=== RECORD EXCERPTS ===
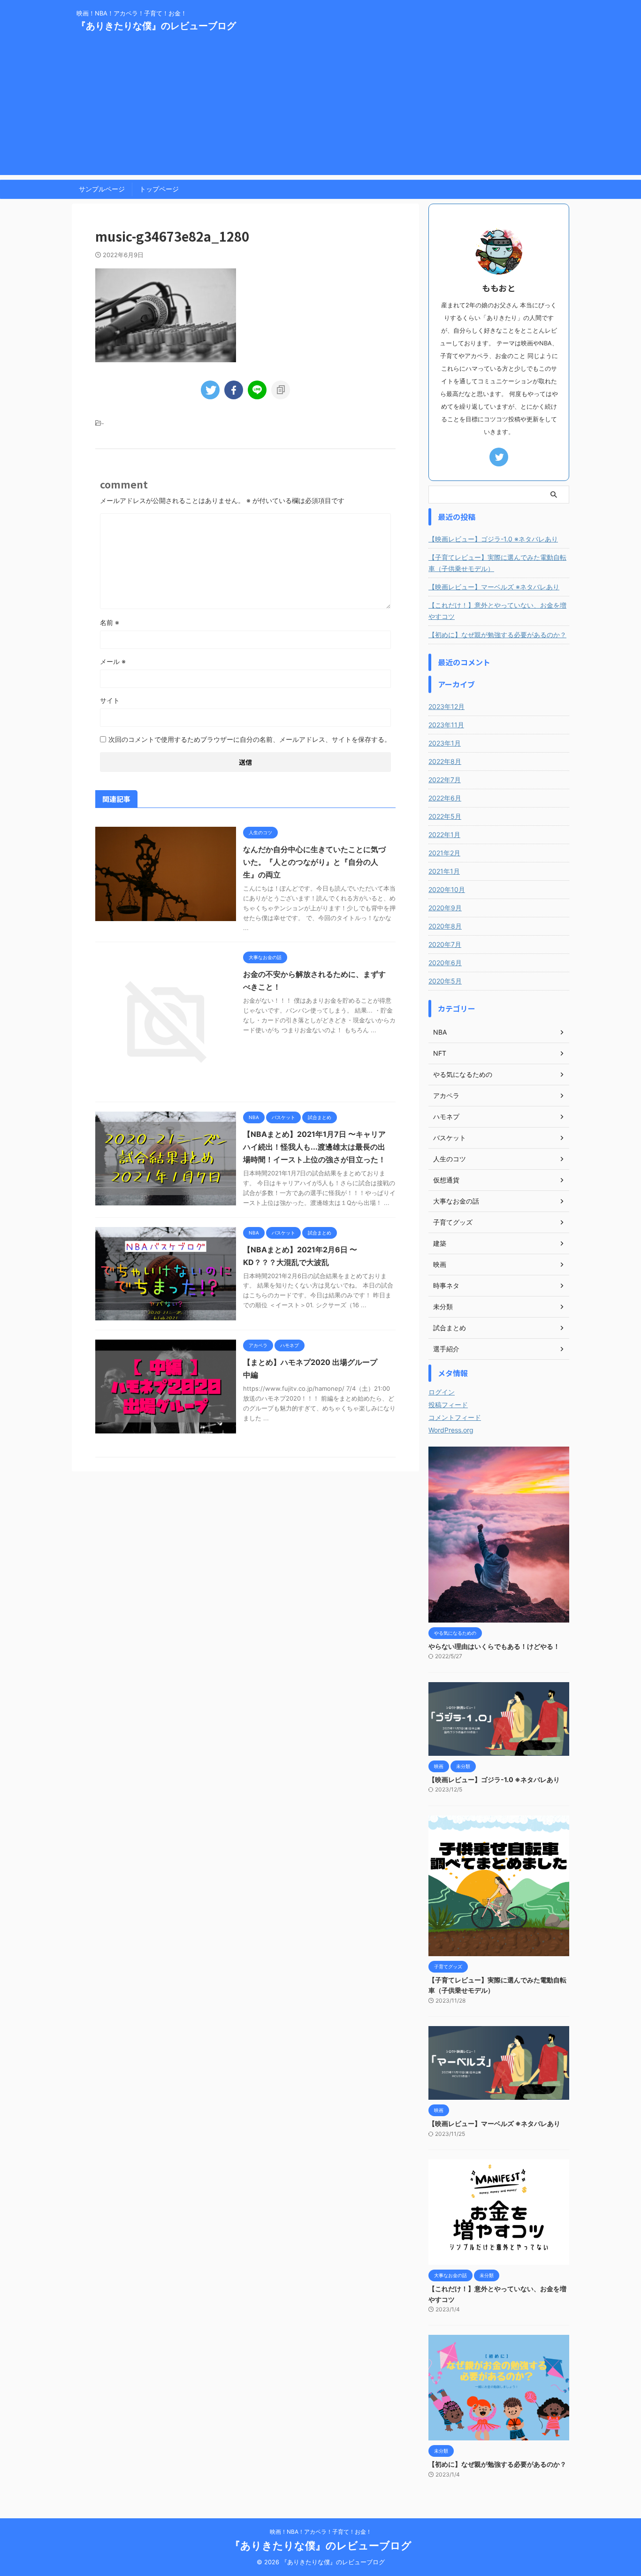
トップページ (159, 189)
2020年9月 (445, 908)
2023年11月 (446, 725)
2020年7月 (444, 944)
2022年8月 (444, 761)
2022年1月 (444, 834)
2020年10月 (446, 889)
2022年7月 (444, 780)
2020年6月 (445, 963)
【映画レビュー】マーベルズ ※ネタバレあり (493, 587)
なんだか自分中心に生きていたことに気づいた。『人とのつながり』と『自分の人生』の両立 (314, 862)
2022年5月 (444, 816)
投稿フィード (448, 1405)
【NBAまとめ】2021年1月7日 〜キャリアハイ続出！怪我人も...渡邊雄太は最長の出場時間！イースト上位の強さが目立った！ (314, 1146)
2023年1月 (444, 743)
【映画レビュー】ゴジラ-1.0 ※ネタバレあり (493, 539)
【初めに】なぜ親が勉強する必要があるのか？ (497, 635)
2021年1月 (444, 871)
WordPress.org (450, 1430)
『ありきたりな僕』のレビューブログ (156, 25)
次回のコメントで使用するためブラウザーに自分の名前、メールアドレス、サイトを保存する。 (249, 739)
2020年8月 (445, 926)
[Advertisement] (320, 109)
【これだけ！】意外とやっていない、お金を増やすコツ (497, 610)
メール (113, 661)
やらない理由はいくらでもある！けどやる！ (494, 1646)
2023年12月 (446, 706)
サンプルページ (102, 189)
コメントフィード (454, 1417)
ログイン (441, 1392)
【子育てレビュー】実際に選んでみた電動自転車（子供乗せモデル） (497, 562)
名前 (109, 622)
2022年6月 (444, 798)
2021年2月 (444, 853)
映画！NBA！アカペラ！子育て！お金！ (321, 2531)
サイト (110, 700)
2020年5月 (445, 981)
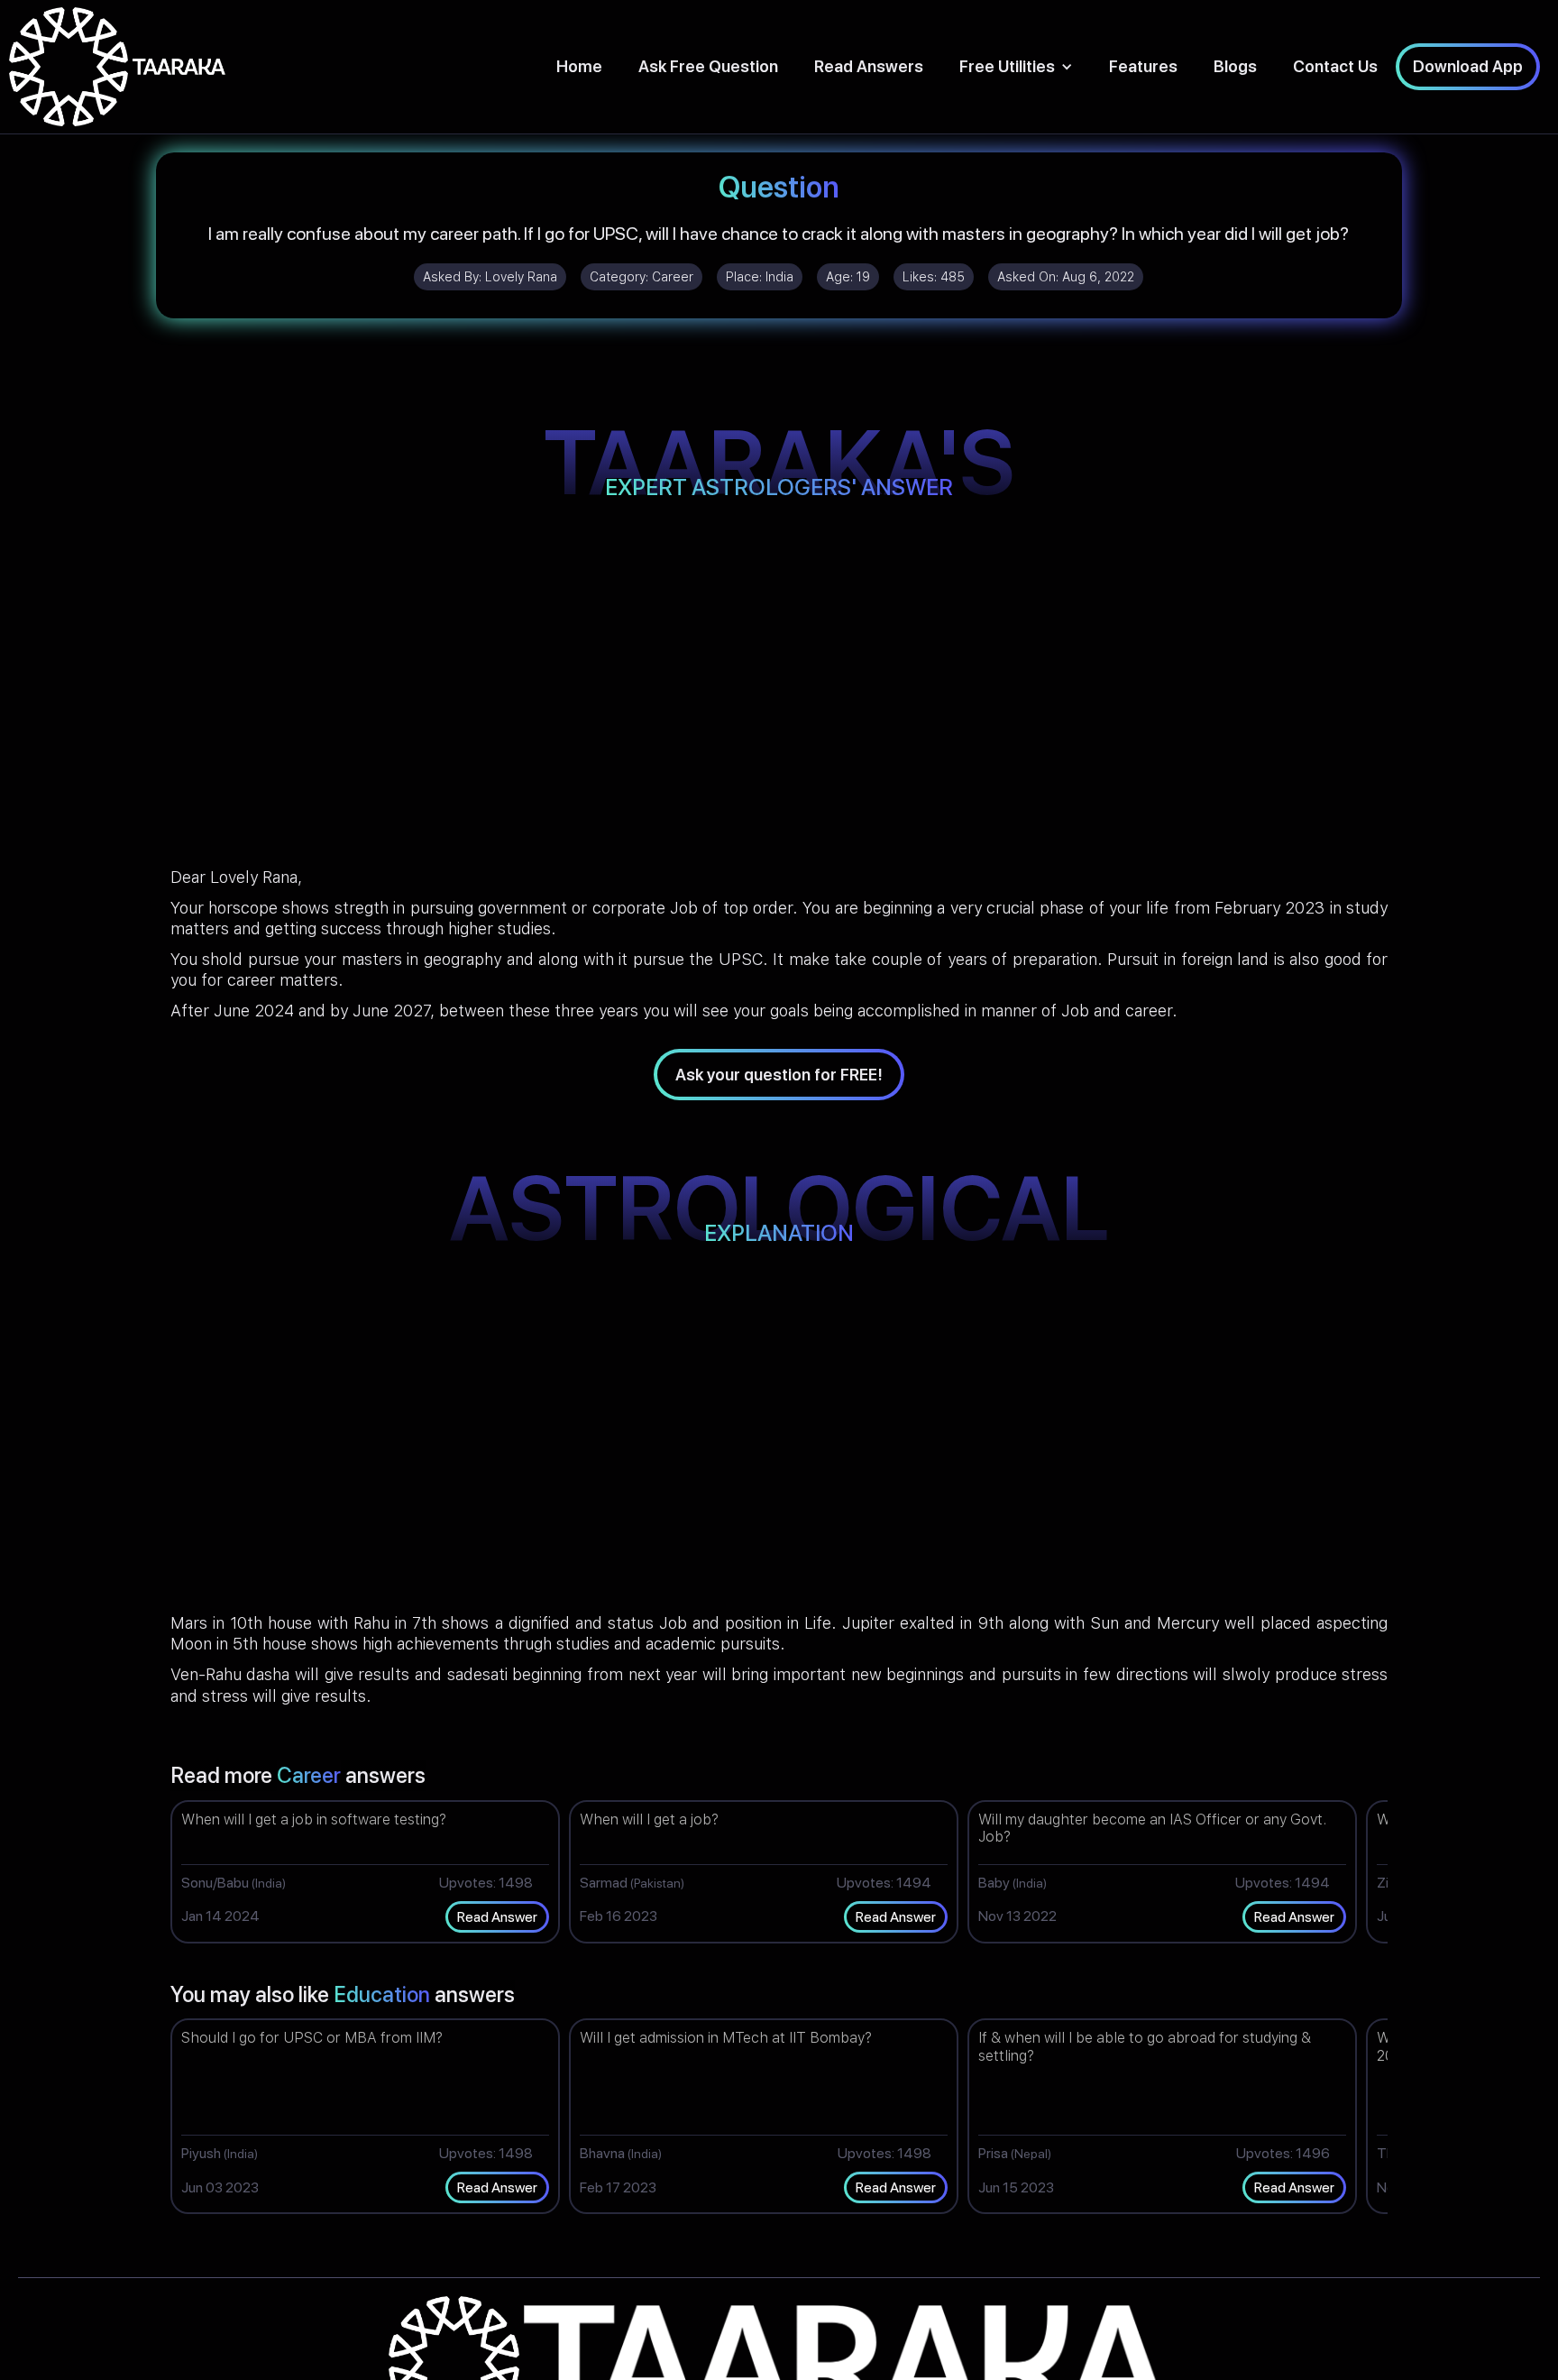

=== WORK REQUEST ===
The lines from the one containing "メール (113, 661)" through the last line of the entries are to be copied exactly, both ends included, and the pictures are to be omitted.

=== ANSWER TO THIS PROBLEM ===
メール (113, 661)
やらない理由はいくらでもある！けどやる！ (494, 1646)
2023年12月 (446, 706)
サンプルページ (102, 189)
コメントフィード (454, 1417)
ログイン (441, 1392)
【子育てレビュー】実際に選んでみた電動自転車（子供乗せモデル） (497, 562)
名前 (109, 622)
2022年6月 (444, 798)
2021年2月 (444, 853)
映画！NBA！アカペラ！子育て！お金！ (321, 2531)
サイト (110, 700)
2020年5月 (445, 981)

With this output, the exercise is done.